- _Records to use_:
>>>>>

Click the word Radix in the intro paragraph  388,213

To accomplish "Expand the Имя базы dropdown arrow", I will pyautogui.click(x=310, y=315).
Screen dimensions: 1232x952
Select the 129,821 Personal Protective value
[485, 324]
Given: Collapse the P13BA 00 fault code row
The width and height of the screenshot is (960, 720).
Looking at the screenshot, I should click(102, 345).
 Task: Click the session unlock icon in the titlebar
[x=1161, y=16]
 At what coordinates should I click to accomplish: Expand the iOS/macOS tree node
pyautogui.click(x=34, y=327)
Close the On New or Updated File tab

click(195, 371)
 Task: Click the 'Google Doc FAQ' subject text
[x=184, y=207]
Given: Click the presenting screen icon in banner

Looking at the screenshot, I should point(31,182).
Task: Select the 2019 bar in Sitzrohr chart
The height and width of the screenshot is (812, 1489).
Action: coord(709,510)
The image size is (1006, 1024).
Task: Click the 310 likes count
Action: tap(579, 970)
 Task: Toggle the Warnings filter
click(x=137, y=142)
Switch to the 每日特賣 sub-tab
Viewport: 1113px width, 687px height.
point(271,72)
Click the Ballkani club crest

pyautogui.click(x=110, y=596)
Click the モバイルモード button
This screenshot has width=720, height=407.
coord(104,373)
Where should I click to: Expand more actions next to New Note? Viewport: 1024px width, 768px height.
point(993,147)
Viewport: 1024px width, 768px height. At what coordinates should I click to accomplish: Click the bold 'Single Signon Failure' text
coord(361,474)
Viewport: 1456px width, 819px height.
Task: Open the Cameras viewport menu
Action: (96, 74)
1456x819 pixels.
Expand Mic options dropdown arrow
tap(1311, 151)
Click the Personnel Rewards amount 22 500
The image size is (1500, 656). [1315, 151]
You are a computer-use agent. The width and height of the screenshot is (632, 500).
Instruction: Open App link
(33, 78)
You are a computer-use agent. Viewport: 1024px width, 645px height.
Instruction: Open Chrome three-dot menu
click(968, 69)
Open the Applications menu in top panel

<<<<<

- _Assignment_: The job here is to find each line above with the word "agent" and copy it.

- _Answer space_:
You are a computer-use agent. The width and height of the screenshot is (632, 500).
You are a computer-use agent. Viewport: 1024px width, 645px height.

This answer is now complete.